→ TASK GOAL
Each entry should appear in the answer exactly as written.

Collected data
::::
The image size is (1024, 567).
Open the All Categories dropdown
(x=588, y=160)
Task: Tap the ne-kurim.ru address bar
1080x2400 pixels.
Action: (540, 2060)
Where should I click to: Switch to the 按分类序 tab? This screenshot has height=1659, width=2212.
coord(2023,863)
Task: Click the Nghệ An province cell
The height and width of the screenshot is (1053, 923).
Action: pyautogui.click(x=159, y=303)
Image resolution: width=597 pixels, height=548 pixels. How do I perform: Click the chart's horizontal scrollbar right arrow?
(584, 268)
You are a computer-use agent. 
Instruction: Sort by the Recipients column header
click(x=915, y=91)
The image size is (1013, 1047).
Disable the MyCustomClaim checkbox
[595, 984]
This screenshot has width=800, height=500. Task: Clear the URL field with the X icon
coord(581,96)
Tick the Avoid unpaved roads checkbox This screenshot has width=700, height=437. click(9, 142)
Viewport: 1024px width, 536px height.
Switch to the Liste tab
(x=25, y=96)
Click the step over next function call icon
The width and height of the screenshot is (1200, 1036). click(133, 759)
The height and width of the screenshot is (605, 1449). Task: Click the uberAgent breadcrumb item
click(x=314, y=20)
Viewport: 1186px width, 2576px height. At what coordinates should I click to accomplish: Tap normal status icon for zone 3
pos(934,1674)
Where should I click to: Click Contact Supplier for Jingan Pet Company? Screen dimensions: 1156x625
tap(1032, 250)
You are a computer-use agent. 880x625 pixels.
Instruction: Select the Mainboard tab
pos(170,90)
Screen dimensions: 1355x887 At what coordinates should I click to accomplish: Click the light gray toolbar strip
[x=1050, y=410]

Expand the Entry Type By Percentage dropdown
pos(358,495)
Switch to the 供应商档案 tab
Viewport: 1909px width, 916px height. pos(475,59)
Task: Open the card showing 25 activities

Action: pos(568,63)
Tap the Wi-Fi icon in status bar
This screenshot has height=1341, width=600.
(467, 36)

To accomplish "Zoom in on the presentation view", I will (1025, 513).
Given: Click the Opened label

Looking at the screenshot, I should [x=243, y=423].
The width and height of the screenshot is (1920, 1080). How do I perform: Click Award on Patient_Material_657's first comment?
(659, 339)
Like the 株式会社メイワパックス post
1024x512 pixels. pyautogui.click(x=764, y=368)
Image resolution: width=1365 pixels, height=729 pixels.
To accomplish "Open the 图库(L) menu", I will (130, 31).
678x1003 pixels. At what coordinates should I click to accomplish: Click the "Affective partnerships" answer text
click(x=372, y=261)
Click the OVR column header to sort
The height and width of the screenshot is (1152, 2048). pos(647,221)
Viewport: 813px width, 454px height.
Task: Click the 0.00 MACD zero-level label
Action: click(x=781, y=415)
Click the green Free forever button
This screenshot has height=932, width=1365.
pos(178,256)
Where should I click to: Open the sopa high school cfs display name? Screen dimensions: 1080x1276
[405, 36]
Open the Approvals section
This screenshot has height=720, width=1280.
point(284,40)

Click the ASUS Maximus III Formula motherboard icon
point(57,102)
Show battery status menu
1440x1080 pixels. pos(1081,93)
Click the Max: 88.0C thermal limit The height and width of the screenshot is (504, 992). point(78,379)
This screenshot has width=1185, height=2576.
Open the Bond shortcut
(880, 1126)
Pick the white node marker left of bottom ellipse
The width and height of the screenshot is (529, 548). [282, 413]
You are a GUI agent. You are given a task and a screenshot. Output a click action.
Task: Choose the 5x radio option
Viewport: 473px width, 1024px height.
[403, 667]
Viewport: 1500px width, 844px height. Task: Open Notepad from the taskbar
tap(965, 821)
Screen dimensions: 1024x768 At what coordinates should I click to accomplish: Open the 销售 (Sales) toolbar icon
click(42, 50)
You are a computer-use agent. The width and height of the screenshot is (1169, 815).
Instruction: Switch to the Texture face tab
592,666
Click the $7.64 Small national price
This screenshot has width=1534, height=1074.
::::
→ ANSWER BELOW
The image size is (1024, 567).
Open the All Categories dropdown
(x=588, y=160)
Task: Tap the ne-kurim.ru address bar
1080x2400 pixels.
Action: (540, 2060)
Where should I click to: Switch to the 按分类序 tab? This screenshot has height=1659, width=2212.
coord(2023,863)
Task: Click the Nghệ An province cell
The height and width of the screenshot is (1053, 923).
Action: pyautogui.click(x=159, y=303)
Image resolution: width=597 pixels, height=548 pixels. How do I perform: Click the chart's horizontal scrollbar right arrow?
(584, 268)
You are a computer-use agent. 
Instruction: Sort by the Recipients column header
click(x=915, y=91)
The image size is (1013, 1047).
Disable the MyCustomClaim checkbox
[595, 984]
This screenshot has width=800, height=500. Task: Clear the URL field with the X icon
coord(581,96)
Tick the Avoid unpaved roads checkbox This screenshot has width=700, height=437. click(9, 142)
Viewport: 1024px width, 536px height.
Switch to the Liste tab
(x=25, y=96)
Click the step over next function call icon
The width and height of the screenshot is (1200, 1036). click(133, 759)
The height and width of the screenshot is (605, 1449). Task: Click the uberAgent breadcrumb item
click(x=314, y=20)
Viewport: 1186px width, 2576px height. At what coordinates should I click to accomplish: Tap normal status icon for zone 3
pos(934,1674)
Where should I click to: Click Contact Supplier for Jingan Pet Company? Screen dimensions: 1156x625
tap(1032, 250)
You are a computer-use agent. 880x625 pixels.
Instruction: Select the Mainboard tab
pos(170,90)
Screen dimensions: 1355x887 At what coordinates should I click to accomplish: Click the light gray toolbar strip
[x=1050, y=410]

Expand the Entry Type By Percentage dropdown
pos(358,495)
Switch to the 供应商档案 tab
Viewport: 1909px width, 916px height. pos(475,59)
Task: Open the card showing 25 activities

Action: pos(568,63)
Tap the Wi-Fi icon in status bar
This screenshot has height=1341, width=600.
(467, 36)

To accomplish "Zoom in on the presentation view", I will (1025, 513).
Given: Click the Opened label

Looking at the screenshot, I should [x=243, y=423].
The width and height of the screenshot is (1920, 1080). How do I perform: Click Award on Patient_Material_657's first comment?
(659, 339)
Like the 株式会社メイワパックス post
1024x512 pixels. pyautogui.click(x=764, y=368)
Image resolution: width=1365 pixels, height=729 pixels.
To accomplish "Open the 图库(L) menu", I will (130, 31).
678x1003 pixels. At what coordinates should I click to accomplish: Click the "Affective partnerships" answer text
click(x=372, y=261)
Click the OVR column header to sort
The height and width of the screenshot is (1152, 2048). pos(647,221)
Viewport: 813px width, 454px height.
Task: Click the 0.00 MACD zero-level label
Action: click(x=781, y=415)
Click the green Free forever button
This screenshot has height=932, width=1365.
pos(178,256)
Where should I click to: Open the sopa high school cfs display name? Screen dimensions: 1080x1276
[405, 36]
Open the Approvals section
This screenshot has height=720, width=1280.
point(284,40)

Click the ASUS Maximus III Formula motherboard icon
point(57,102)
Show battery status menu
1440x1080 pixels. pos(1081,93)
Click the Max: 88.0C thermal limit The height and width of the screenshot is (504, 992). point(78,379)
This screenshot has width=1185, height=2576.
Open the Bond shortcut
(880, 1126)
Pick the white node marker left of bottom ellipse
The width and height of the screenshot is (529, 548). [282, 413]
You are a GUI agent. You are given a task and a screenshot. Output a click action.
Task: Choose the 5x radio option
Viewport: 473px width, 1024px height.
[403, 667]
Viewport: 1500px width, 844px height. Task: Open Notepad from the taskbar
tap(965, 821)
Screen dimensions: 1024x768 At what coordinates should I click to accomplish: Open the 销售 (Sales) toolbar icon
click(42, 50)
You are a computer-use agent. The width and height of the screenshot is (1169, 815).
Instruction: Switch to the Texture face tab
592,666
Click the $7.64 Small national price
This screenshot has width=1534, height=1074.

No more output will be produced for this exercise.